製造の現場でよく起こる製造不良は画像検査で検出可能です。

割れ、かけ、バリや破れなどを検出することで不良品の出荷を防ぐことができます。

かすれなどの印刷不良

動作に直接影響はなくとも、印刷不良が起こるとその製品は不良品扱いされます。

画像検査なら印刷の有無はもちろん、かすれや印字ミスも検出することが可能です。

変色や汚れ、異物の付着

形に問題がなくても、色がおかしかったり、汚れや傷、異物がついていたりする製品を出荷することはできません。

画像検査はこれらを検出することもできますので、幅広い分野で役立つといえるでしょう。

画像検査のメリット

画像検査を導入するメリットについて解説します。

検査精度の均質化

不良や不具合は人間でも検出可能ですが、その質は人間によってばらつきがあります。ベテランであれば機械よりも高い精度で検出できるかもしれませんが、経験が浅い場合は見落としが多く発生する可能性があるでしょう。

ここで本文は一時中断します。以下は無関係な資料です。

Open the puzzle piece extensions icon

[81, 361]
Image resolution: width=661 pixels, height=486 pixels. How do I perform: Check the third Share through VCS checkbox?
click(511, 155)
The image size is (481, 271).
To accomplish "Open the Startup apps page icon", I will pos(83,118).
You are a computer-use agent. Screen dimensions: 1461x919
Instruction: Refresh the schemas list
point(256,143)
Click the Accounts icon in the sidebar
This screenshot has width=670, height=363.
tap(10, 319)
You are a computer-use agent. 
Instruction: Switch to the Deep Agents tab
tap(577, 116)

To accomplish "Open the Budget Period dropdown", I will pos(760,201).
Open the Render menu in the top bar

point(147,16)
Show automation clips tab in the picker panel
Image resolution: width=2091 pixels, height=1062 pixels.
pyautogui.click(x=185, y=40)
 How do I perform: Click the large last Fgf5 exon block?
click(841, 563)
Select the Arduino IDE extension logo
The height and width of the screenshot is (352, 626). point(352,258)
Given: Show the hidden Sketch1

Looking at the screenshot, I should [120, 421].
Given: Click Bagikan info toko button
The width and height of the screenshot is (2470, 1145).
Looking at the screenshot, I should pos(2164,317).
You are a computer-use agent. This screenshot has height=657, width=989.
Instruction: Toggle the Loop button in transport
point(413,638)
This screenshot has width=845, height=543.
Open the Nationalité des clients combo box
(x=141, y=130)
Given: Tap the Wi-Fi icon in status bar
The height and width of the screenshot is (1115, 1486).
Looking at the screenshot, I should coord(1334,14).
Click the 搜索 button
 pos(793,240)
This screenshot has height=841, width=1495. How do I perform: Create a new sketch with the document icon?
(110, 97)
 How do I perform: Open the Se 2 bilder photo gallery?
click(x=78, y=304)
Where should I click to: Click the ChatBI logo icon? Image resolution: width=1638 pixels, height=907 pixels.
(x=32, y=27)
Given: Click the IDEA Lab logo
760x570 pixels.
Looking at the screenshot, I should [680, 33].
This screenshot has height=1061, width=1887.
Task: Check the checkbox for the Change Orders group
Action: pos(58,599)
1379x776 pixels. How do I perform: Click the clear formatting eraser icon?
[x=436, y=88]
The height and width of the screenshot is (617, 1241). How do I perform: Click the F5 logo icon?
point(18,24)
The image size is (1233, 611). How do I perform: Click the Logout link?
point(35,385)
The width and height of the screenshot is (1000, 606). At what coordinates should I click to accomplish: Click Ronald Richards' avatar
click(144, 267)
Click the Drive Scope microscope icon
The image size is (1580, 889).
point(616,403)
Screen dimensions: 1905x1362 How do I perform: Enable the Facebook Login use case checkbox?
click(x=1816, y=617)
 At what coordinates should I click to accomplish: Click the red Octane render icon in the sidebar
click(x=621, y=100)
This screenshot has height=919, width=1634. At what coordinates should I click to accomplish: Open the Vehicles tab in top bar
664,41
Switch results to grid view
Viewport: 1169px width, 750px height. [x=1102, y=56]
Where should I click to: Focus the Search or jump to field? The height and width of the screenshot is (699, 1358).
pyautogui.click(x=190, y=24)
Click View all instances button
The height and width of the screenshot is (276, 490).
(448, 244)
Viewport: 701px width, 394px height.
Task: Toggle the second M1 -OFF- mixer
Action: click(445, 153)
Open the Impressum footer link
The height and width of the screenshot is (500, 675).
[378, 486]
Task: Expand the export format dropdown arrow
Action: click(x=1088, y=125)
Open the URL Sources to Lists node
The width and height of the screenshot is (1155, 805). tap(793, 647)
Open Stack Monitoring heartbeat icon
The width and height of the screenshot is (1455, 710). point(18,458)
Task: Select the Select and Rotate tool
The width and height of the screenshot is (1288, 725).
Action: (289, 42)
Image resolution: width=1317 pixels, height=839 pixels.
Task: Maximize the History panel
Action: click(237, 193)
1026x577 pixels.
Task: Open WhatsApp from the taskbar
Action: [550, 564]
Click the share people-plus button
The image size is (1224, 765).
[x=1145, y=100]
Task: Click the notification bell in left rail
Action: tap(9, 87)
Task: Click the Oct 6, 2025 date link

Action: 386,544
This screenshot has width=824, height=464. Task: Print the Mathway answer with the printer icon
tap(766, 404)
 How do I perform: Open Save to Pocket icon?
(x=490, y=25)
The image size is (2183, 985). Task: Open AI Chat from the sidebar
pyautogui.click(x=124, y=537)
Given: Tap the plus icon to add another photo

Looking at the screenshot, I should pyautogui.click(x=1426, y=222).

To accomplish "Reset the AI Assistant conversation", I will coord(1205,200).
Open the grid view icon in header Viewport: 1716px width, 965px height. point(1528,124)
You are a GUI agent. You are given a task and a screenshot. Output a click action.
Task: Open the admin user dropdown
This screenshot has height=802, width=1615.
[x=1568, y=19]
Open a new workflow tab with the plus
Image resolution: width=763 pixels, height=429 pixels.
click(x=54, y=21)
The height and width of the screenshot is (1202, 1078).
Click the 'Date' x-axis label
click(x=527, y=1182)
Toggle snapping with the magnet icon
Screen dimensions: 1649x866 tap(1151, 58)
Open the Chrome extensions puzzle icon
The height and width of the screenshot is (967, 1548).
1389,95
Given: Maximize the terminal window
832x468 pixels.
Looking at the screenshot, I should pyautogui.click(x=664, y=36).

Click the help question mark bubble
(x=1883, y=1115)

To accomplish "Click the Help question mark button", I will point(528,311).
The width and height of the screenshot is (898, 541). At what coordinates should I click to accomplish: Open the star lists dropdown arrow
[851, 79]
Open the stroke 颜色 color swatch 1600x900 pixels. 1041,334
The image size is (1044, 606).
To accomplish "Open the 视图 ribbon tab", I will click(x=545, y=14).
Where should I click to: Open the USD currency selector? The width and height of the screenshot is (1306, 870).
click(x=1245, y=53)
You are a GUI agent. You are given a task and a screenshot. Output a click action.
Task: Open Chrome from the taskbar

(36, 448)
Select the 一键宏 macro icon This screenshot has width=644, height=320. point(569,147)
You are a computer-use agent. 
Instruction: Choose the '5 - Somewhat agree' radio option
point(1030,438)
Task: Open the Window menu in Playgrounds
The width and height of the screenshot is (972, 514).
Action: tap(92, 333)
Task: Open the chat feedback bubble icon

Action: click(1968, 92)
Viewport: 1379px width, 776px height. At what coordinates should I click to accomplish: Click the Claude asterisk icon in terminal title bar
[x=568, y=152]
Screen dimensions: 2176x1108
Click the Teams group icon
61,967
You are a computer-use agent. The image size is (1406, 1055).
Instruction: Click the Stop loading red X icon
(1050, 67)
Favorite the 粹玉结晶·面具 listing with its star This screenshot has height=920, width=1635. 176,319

また、人間の検査精度はその日の体調や疲れによっても左右されます。

画像検査であれば同じシステムを使うことでまったく同じ精度で検査が可能です。また、疲れることもないため、一定の精度で検査し続けることができます。

見落としの防止

どれだけ優秀な人間であっても、ミスがないことはあり得ません。不注意などで不良や不具合を見落としたり、検出後の処理を間違えたりすることもあるでしょう。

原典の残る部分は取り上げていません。